_Assignment:_ Look through the data that follows and copy each line with the string "from".

_Entries supplied:_
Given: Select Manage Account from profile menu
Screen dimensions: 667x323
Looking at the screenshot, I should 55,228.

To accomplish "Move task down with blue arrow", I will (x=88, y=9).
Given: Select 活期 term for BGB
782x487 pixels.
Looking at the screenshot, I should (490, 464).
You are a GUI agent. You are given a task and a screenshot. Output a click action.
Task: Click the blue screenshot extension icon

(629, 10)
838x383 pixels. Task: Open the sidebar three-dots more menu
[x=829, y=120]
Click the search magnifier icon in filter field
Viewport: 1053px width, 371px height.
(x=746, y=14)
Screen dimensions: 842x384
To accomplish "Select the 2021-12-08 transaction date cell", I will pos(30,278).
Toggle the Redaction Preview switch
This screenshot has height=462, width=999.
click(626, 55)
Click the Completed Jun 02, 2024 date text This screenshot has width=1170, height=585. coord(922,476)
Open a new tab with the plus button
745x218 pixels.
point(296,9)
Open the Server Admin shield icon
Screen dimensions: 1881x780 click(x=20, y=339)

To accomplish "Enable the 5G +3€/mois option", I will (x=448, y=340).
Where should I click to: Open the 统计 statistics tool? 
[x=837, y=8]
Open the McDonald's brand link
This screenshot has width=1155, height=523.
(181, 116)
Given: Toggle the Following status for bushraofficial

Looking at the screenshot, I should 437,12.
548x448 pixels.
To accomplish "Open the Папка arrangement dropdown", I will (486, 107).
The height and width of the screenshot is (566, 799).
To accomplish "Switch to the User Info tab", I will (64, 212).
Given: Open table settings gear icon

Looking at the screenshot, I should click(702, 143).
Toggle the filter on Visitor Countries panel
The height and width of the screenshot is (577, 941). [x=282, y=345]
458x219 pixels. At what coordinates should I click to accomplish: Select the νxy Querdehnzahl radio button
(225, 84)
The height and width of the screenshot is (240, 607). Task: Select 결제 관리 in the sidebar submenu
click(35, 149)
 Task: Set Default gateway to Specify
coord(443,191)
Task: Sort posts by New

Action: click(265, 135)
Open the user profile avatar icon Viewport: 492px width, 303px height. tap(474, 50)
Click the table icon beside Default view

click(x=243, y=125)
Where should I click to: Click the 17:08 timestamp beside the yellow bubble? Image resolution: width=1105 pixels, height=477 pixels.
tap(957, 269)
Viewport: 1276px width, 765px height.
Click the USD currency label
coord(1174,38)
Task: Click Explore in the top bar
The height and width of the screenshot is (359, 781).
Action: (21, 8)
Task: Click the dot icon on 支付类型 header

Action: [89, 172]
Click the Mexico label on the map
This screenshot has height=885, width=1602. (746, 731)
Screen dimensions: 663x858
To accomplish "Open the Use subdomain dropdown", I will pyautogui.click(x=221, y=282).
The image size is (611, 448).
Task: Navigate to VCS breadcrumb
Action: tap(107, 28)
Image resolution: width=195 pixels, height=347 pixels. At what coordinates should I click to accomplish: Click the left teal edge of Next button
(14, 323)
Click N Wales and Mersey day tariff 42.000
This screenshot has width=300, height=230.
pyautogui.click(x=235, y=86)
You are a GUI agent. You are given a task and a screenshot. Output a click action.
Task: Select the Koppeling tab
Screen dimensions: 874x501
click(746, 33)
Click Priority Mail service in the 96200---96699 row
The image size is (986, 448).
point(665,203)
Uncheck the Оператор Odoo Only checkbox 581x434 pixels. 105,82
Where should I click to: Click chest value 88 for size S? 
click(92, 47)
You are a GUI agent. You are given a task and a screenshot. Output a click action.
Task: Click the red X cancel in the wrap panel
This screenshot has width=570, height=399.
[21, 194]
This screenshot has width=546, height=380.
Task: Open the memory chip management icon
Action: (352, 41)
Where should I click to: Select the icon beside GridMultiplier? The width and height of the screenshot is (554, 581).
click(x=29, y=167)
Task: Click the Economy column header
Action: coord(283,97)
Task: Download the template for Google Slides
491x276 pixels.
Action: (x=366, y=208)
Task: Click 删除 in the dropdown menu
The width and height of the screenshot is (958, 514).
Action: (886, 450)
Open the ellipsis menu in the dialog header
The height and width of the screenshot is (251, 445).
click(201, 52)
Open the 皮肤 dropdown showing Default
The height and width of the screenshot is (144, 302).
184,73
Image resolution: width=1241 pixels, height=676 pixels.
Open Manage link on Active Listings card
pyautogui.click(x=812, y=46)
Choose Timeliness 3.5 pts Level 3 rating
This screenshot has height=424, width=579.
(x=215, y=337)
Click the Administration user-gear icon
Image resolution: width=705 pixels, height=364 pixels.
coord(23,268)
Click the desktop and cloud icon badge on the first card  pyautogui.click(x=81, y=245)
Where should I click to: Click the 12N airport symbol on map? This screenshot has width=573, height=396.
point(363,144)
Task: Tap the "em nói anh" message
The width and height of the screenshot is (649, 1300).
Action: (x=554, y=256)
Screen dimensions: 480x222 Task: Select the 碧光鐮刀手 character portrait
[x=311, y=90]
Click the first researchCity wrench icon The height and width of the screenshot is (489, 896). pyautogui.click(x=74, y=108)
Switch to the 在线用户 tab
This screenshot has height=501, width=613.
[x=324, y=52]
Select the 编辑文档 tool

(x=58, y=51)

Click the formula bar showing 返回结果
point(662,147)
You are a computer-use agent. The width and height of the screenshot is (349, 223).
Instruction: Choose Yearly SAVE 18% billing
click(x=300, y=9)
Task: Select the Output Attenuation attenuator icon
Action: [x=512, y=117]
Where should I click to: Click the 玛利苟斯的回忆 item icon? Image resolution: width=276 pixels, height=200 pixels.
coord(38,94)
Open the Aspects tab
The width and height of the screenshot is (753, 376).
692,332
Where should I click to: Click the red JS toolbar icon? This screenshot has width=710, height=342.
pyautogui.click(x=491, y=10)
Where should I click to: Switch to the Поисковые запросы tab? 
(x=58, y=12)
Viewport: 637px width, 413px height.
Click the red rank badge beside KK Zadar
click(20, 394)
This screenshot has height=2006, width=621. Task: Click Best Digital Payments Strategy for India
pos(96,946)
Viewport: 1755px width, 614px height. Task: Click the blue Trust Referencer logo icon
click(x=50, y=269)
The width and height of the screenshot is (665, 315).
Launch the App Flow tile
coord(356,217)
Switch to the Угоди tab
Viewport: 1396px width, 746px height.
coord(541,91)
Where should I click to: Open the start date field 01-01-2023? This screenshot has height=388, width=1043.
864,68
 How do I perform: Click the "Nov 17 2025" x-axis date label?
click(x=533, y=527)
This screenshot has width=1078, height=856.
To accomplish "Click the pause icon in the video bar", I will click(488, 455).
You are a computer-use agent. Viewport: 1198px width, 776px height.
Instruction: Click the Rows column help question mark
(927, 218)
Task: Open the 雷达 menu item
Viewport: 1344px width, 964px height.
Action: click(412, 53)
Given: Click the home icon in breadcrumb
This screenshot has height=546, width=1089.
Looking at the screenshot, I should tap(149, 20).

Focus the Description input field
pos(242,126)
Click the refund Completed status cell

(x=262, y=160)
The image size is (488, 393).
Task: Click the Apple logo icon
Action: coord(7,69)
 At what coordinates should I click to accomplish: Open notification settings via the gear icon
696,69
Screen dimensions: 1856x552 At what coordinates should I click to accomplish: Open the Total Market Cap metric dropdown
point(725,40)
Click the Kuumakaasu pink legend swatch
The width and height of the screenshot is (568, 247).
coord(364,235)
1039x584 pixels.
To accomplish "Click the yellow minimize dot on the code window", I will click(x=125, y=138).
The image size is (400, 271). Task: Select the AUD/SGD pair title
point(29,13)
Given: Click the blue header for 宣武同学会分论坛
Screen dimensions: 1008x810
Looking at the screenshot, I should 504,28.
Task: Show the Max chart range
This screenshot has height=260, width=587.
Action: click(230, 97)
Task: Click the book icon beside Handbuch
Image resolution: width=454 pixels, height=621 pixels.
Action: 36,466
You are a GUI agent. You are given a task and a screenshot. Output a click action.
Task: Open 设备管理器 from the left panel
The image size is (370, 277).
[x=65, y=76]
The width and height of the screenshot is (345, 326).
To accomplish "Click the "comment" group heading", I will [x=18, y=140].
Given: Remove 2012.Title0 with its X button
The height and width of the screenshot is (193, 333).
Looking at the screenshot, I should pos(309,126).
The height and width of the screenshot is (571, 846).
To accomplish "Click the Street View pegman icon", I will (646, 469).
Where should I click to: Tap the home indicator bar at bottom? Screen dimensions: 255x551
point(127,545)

_Solution for this exercise:_
Given: Select Manage Account from profile menu
Task: Open 设备管理器 from the left panel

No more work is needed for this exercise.